Thursday, 28 October 2010

March Stones 28 to 31 ABD - Borrowstone and Wynford - The Doupin' Stone

It's been a while since we visited stones 26 and 27 at Brotherfield, so it's good to get back in the groove tracing the markers of Aberdeen's medieval border.

It's a considerable physical gap between stones 27 ABD and 28 ABD too; two miles distance along the Brodiach Burn - which is a significant watercourse and was probably taken as sufficient marker of the Burgh boundary. So the council say, anyway, on their leaflet "Aberdeen's March Stones Trail" (PDF).

It's a beauty!
The Leopard Magazine has an excellent article on the history of the March Stones by Chris Croly, which we recommend. Suffice to say that, broadly, the March Stones mark the boundaries of the 'Freedom Lands of Aberdeen'. It is said that once Robert the Bruce had cleared the royal forests surrounding the city of all the interesting and valuable/tasty game, having no further use for the hunting grounds, he 'gifted' them to the Burghers of Aberdeen. For a yearly rent. Ha, some gift!

It actually comes as a surprise that, after nearly 700 years, the locations of the westernmost boundary stones remain rural and agricultural in character. In some cases, completely undeveloped. So, as we've said before, if you're going to go looking for these stones, you do so at your own risk. You will get wet and dirty, your feet will sink into bogs, you will tear your clothes (and possibly your skin) on barbed wire. You will find yourself clambering over consumption dykes and rubble cairns and you will become mentally and physically exhausted from the search. A moderate level of fitness (at least) is required. Moreover, you will need to get across farmer's fields, so check that you're familiar with the Scottish outdoor access code (PDF). Stones 28 to 31 are situated along the line of the Brodiach Burn and then Littlemill Burn, accessible from Blackburn Road which runs between the Skene Road and Clinterty, west of Brimmond Hill.
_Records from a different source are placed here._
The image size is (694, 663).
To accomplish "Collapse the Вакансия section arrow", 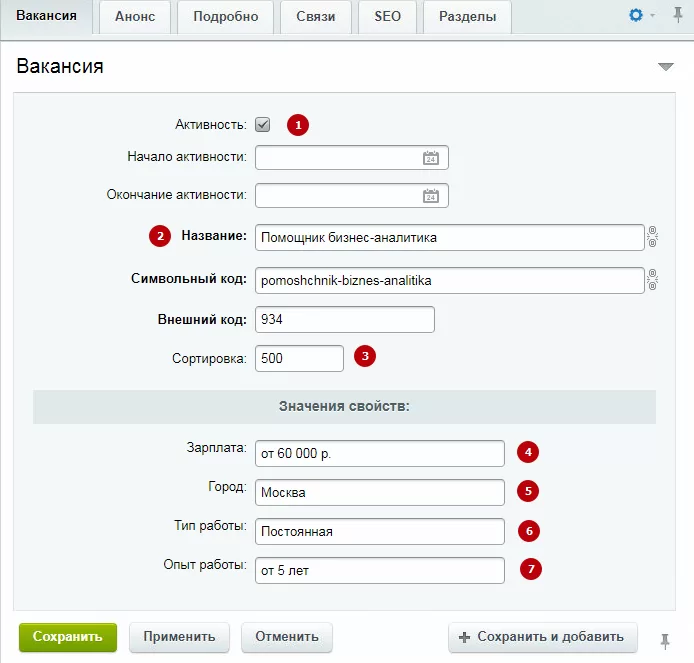I will point(665,67).
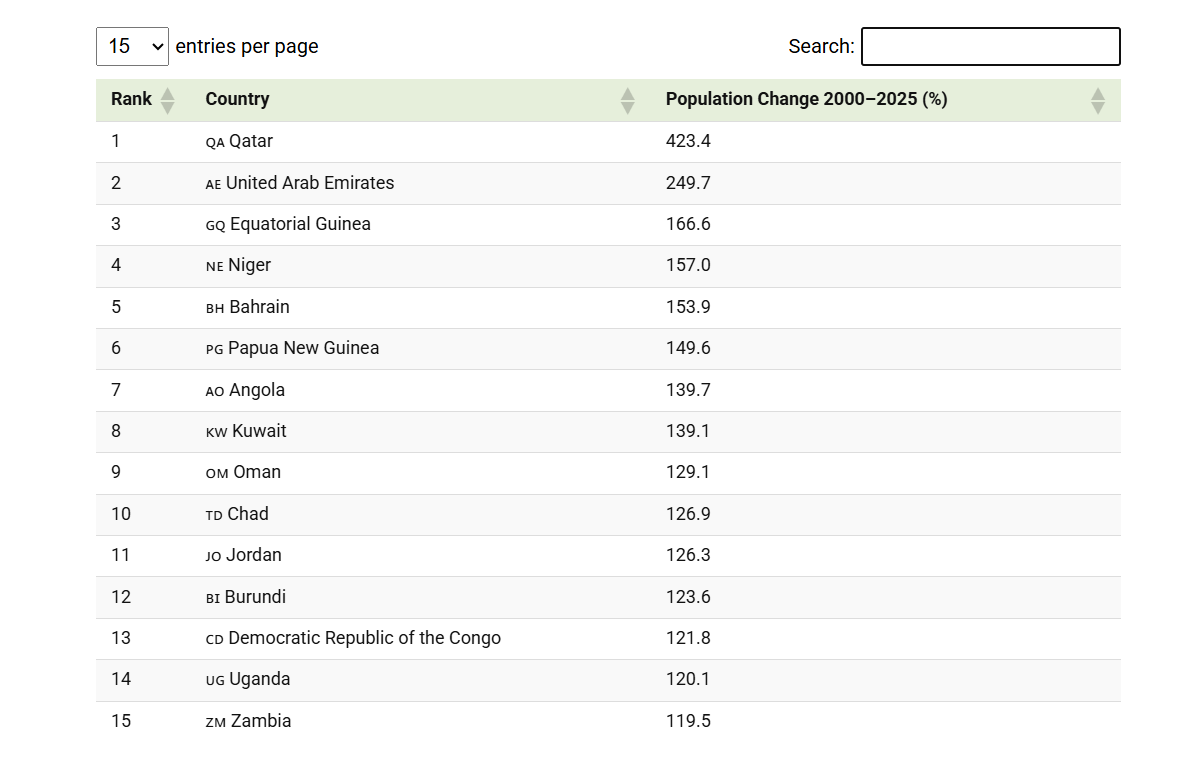
Task: Click inside the Search input box
Action: point(990,46)
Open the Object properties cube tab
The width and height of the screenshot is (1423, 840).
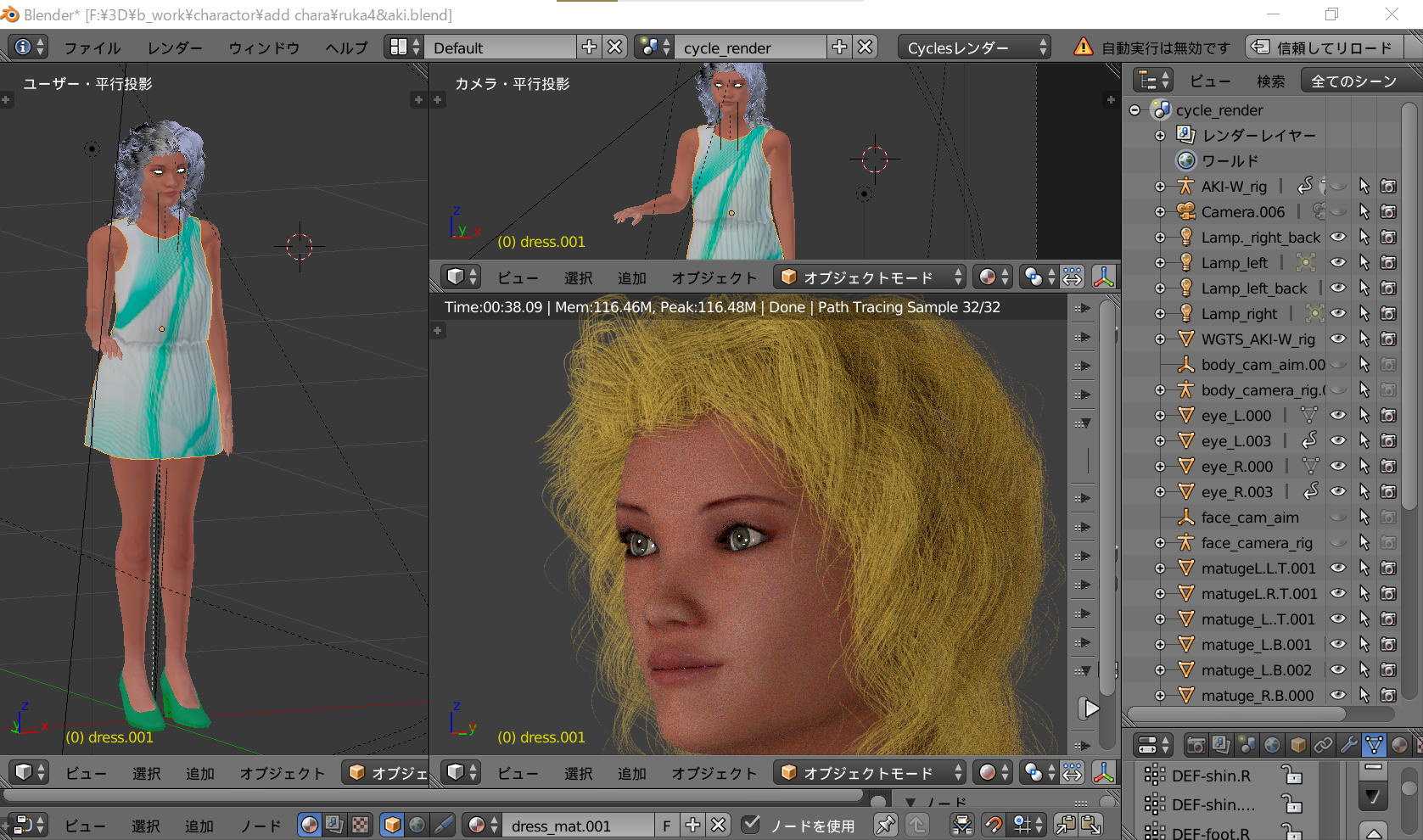[x=1297, y=745]
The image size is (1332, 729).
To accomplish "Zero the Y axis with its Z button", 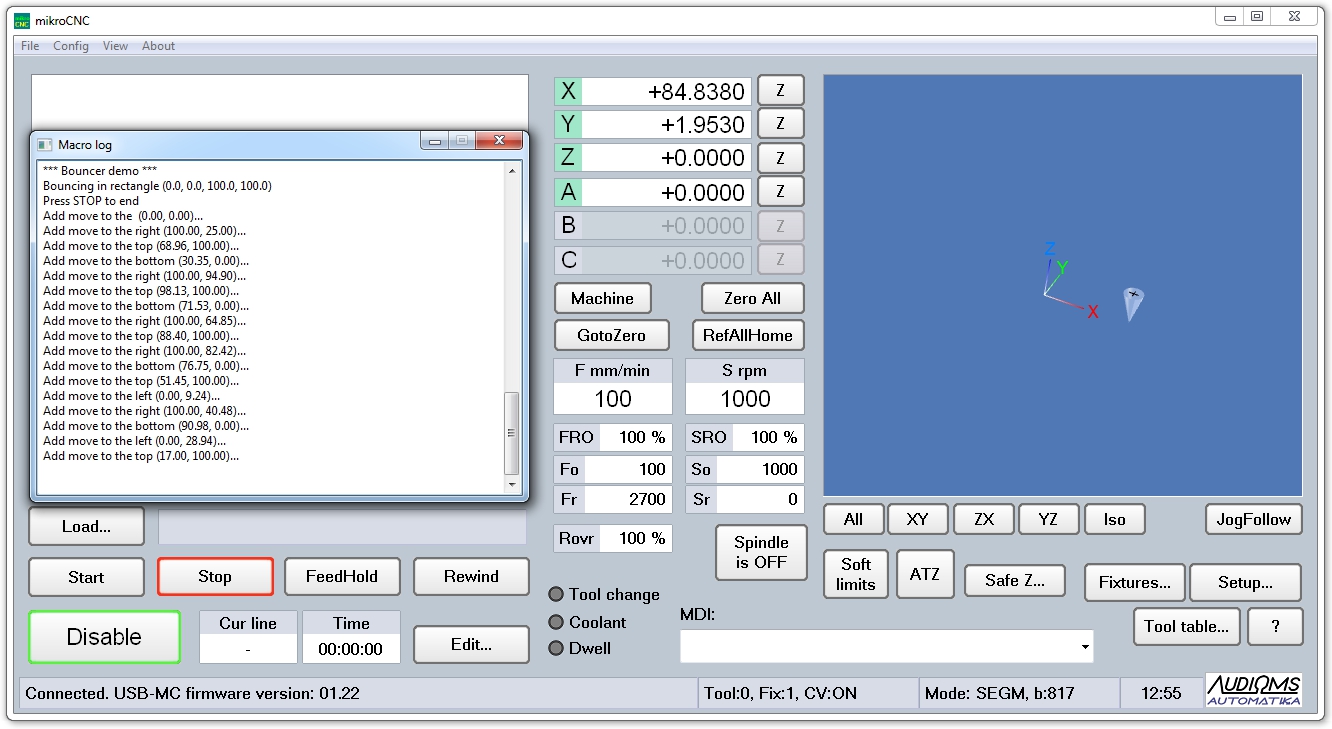I will pos(780,124).
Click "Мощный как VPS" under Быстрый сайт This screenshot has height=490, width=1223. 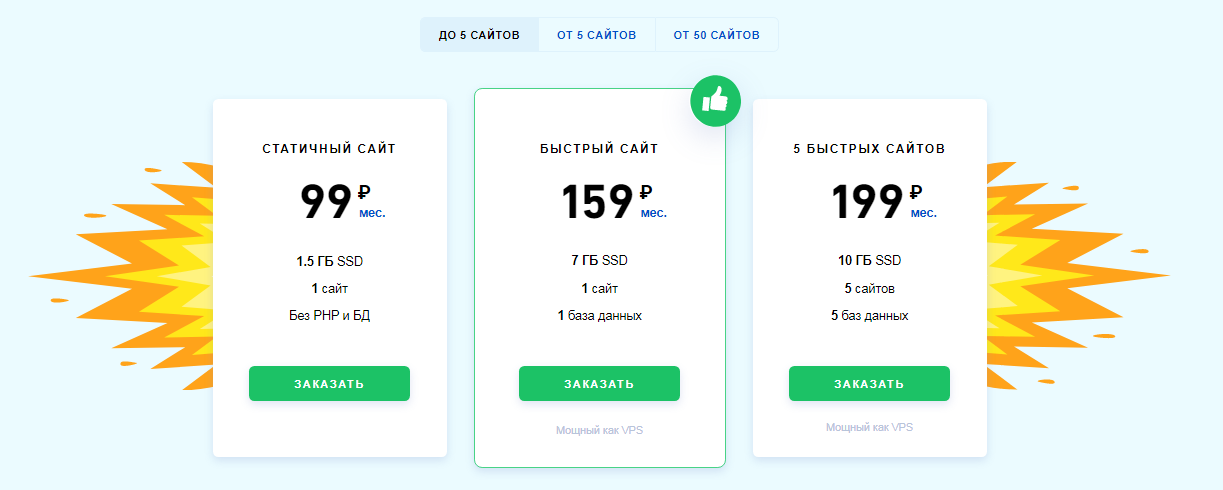(x=599, y=431)
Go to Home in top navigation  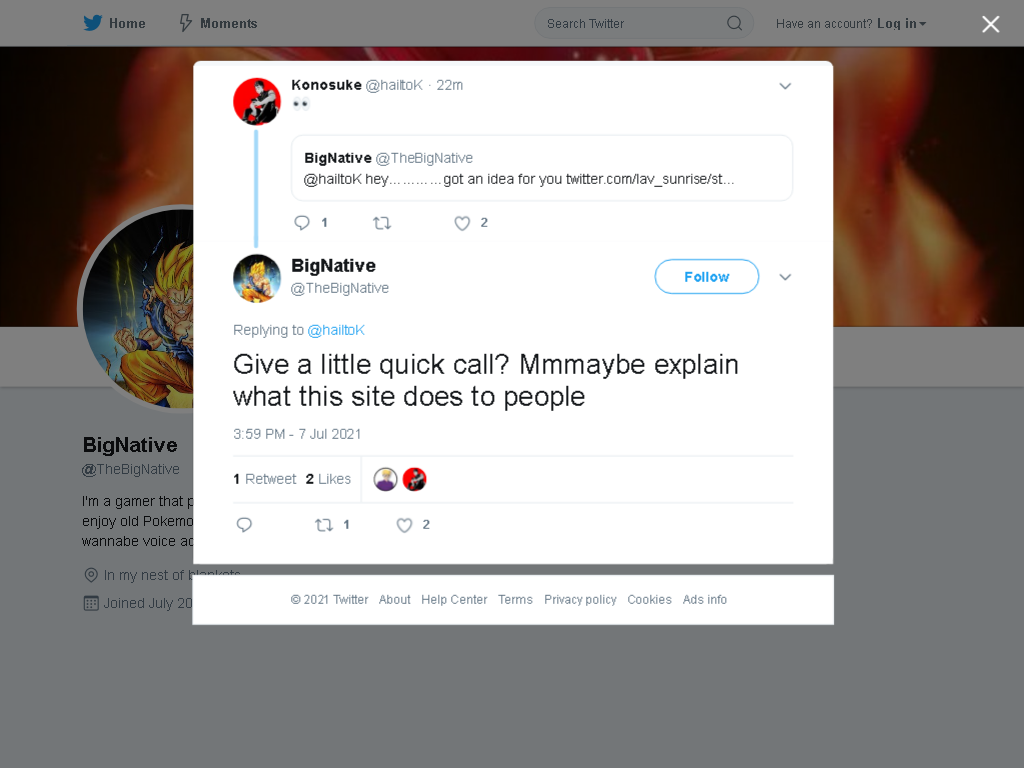tap(127, 24)
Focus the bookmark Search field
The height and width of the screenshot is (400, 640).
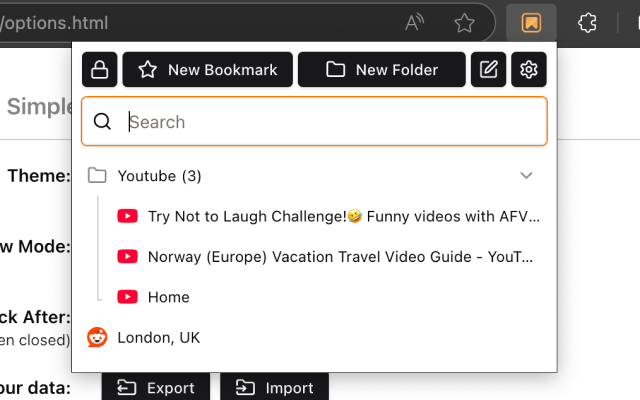point(330,122)
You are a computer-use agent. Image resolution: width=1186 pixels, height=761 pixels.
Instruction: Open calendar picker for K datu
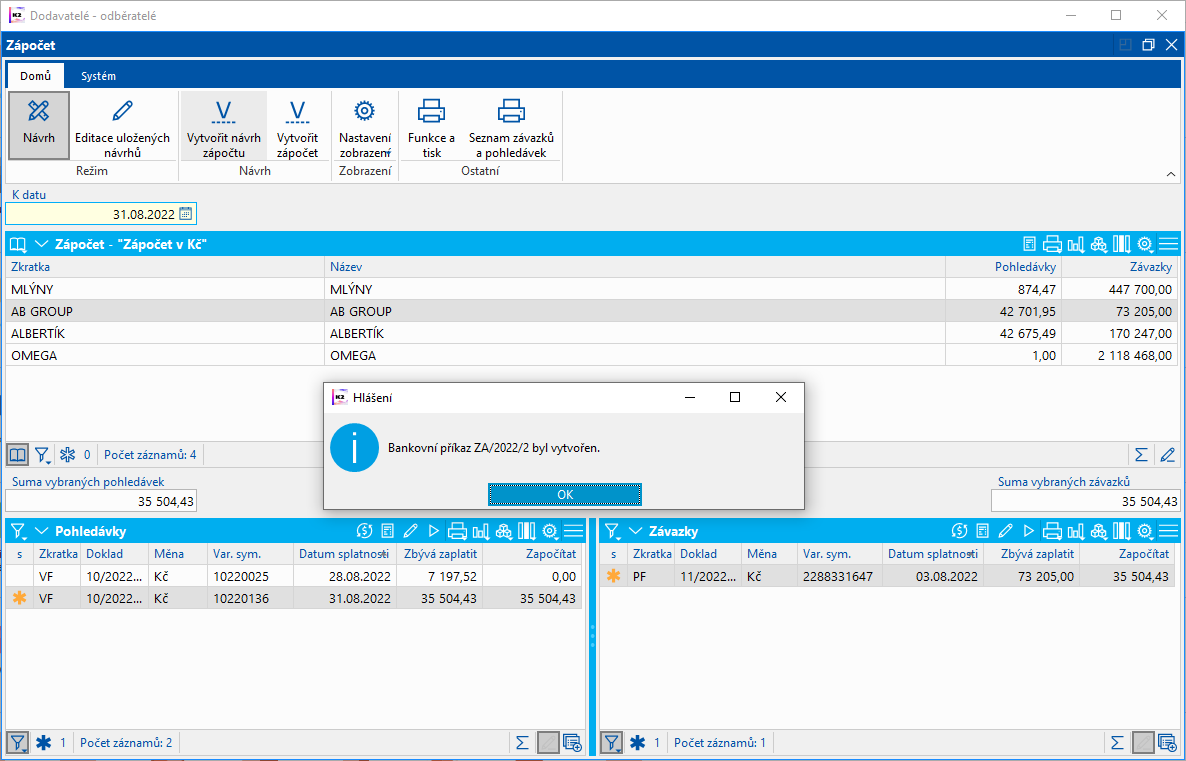click(x=186, y=214)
A field at Borrowstone Farm

28 ABD

Stone 28 ABD is on (very) boggy rough ground to the NW of Borrowstone Farm. We met a lovely asian couple tending their garden at one of the houses built just off the access road to Borrowstone. They were fascinated to hear about the March Stones and the fact that there was one very near to their house. They knew a bit about Robert the Bruce, of course, what with him being a world-famous historical figure and all, but it delighted them to learn about the personal and political connection he had to the parcel of land where they lived. The woman instantly grasped the psychogeographical background to our odyssey in search of the markers - she understood it was "anthropology and geography; the past tied to the present - all in one". The husband then tried to sell us the house! No really, he did.

Wynford Farm. Ring the bell and buy some beef.
Stone 29 ABD is about a kilometre farther north along Blackburn Road, in the SW corner of the field immediately north of Wynford Farmhouse. Wynford is an certified producer of organic beef, so the fields are usually occupied with livestock. Be sure to check in at the farmhouse and let them know what you're up to.

29 ABD
Stone 30 ABD is farther north along Blackburn Road again. Its in the SW corner of a field opposite the T-junction with the road which leads up between Brimmond Hill and Elrick Hill.

30 ABD
In the same field, to the NE, you can't miss Stone 31 ABD which marks The Doupin' Stone.

31 ABD and the Doupin' Stone
The Doupin' Stone was where candidate burgesses of Aberdeen were ritually humiliated as part of their initiation. In a ceremony which appears to be a bit like fraternal 'hazing', the novitiate - his backside (doup) bared - would be dropped repeatedly onto the stone in the presence of serving burgesses. We're not sure whether this procedure demonstrates homoerotica or homophobia on the part of the burgesses. No doubt they would then all get drunk - all boys together - just like rugby clubs today.

The medieval burgesses were a powerful group. In return for bankrolling the monarch, they were granted the privilege of enforcing his writ in the burgh by force of arms. They were a police and army and lawmaking body and local authority all rolled into one, with a royal mandate behind them. Their monopoly on force enabled them to enforce a monopoly on trade. They were the burgh.

Today, the Burgesses of Guild in Aberdeen is just a social club but with the cachet of high-status exclusivity, like a working man's club but for the bourgeoisie. It has this in common with the Seven Incorporated Trades of Aberdeen.

Saucer mark on Doupin' Stone

Witter (survey) holes on Doupin' Stone

View of Wynford from base of Brimmond Hill.